Wine quality is typically determined through scent and taste. Modern day data collection and technology brings into question whether a machine learning algorithm can accurately predict wine quality based on physicochemical attributes. A study conducted in 2016 used a dataset on red wines to create four different fuzzy models in an attempt to change the wine industry’s method of categorizing wine quality. If machine learning models can automate this process using physicochemical attributes such as alcohol level, residual sugar, and pH, instead of relying on subjective human testers, it would increase the competition and provide wine manufacturers with a stronger baseline on how to create better wines. In this study, it is mentioned that neural networks and other related machine learning models are not capable of predicting wine quality accurately. In this project, I aim to test that out by comparing models learned in this course, specifically neural networks and random forest models to attempt to achieve as high accuracy levels as possible.
import os
import matplotlib.pyplot as plt
import tensorflow as tf
import pandas as pd
from tensorflow import keras
wine = pd.read_csv('/content/winequality-red (1).csv')
wine2 = wine.copy()
wine3 = wine.copy()
wine4 = wine.copy()
#Obtaining maximum for each column
maximum = []
for i in wine.columns:
maximum.append(wine[i].max())
print(wine[i].max())
#Changing wine to match version 1 specifications
#Good/Bad categories of quality
wine['good'] = wine['quality'] >=6
idxGood = wine['quality'] >= 6
wine['good'] = 0
wine.loc[idxGood, 'good'] = 1
#Drop quality column
wine.drop(columns = 'quality')
#Normalizing version 1
wine['fixed acidity'] = wine['fixed acidity'] / maximum[0]
wine['volatile acidity'] = wine['volatile acidity'] / maximum[1]
wine['citric acid'] = wine['citric acid'] / maximum[2]
wine['residual sugar'] = wine['residual sugar'] / maximum[3]
wine['chlorides'] = wine['chlorides'] / maximum[4]
wine['free sulfur dioxide'] = wine['free sulfur dioxide'] / maximum[5]
wine['total sulfur dioxide'] = wine['total sulfur dioxide'] / maximum[6]

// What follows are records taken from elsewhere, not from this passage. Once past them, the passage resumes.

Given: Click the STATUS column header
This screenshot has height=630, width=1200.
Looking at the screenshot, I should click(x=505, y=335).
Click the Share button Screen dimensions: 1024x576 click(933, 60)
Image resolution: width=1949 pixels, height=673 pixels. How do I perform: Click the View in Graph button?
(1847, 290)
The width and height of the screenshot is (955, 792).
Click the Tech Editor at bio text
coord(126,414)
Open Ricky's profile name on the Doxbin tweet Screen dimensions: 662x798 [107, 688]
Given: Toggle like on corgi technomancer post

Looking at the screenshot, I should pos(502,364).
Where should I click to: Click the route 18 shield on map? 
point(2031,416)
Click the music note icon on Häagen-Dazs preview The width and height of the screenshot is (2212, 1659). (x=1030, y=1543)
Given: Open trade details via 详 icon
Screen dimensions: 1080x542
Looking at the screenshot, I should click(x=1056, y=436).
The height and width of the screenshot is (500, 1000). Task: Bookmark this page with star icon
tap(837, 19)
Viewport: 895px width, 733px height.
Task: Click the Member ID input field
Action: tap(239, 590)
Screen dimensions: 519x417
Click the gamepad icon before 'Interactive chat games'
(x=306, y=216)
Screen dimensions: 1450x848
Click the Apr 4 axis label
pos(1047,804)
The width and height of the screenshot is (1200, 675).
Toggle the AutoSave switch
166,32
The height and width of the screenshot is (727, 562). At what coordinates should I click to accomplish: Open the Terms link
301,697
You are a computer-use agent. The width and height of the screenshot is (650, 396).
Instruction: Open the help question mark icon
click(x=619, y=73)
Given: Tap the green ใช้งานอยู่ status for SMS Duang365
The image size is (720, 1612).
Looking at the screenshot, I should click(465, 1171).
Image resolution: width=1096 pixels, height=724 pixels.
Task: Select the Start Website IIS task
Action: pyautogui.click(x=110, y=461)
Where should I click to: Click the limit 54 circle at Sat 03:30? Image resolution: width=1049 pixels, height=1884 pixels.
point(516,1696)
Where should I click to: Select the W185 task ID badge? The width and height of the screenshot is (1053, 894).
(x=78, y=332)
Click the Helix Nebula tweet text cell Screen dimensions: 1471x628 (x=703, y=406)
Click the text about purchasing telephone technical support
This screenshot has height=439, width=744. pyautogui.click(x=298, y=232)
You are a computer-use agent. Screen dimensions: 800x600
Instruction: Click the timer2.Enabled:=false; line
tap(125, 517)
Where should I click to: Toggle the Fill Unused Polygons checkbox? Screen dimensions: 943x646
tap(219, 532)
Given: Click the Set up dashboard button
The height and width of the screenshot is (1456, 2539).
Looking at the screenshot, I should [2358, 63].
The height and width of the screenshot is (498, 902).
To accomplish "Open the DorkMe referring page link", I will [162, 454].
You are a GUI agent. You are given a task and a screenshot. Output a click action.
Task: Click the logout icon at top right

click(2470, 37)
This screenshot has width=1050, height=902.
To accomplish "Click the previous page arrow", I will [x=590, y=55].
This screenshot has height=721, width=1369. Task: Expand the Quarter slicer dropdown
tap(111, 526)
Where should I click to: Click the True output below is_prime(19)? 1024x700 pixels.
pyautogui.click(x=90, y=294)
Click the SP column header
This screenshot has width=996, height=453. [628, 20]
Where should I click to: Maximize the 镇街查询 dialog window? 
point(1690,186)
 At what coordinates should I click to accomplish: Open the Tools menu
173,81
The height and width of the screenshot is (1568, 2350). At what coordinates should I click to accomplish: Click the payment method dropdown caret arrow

wine['density'] = wine['density'] / maximum[7]
wine['pH'] = wine['pH'] / maximum[8]
wine['sulphates'] = wine['sulphates'] / maximum[9]
wine['alcohol'] = wine['alcohol'] / maximum[10]
#Changing wine2 to match version 2 specifications
#Good/Bad categories of quality
wine2['good'] = wine2['quality'] >=6
#Drop quality column
wine.drop(columns = 'quality')
#Changing wine3 to match version 3 specifications
wine3['fixed acidity'] = wine['fixed acidity'] / maximum[0]
wine3['volatile acidity'] = wine['volatile acidity'] / maximum[1]
wine3['citric acid'] = wine['citric acid'] / maximum[2]
wine3['residual sugar'] = wine['residual sugar'] / maximum[3]
wine3['chlorides'] = wine['chlorides'] / maximum[4]
wine3['free sulfur dioxide'] = wine['free sulfur dioxide'] / maximum[5]
wine3['total sulfur dioxide'] = wine['total sulfur dioxide'] / maximum[6]
wine3['density'] = wine['density'] / maximum[7]
wine3['pH'] = wine['pH'] / maximum[8]
wine3['sulphates'] = wine['sulphates'] / maximum[9]
wine3['alcohol'] = wine['alcohol'] / maximum[10]
#Split data
from sklearn.model_selection import train_test_split as tts
train, test = tts(wine)
train2, test2 = tts(wine2)
train3, test3 = tts(wine3)
train4, test4 = tts(wine4)
# column order in CSV file
column_names = ['fixed acidity', 'volatile acidity', 'citric acid', 'residual sugar', 'chlorides', 'free sulfur dioxide',
'total sulfur dioxide','density','pH','sulphates','alcohol','quality','good']
feature_names = column_names[:-2]
reg_label_name = column_names[-2]
gb_label_name = column_names[-1]
print("Features: {}".format(feature_names))
print("Label: {}".format(reg_label_name))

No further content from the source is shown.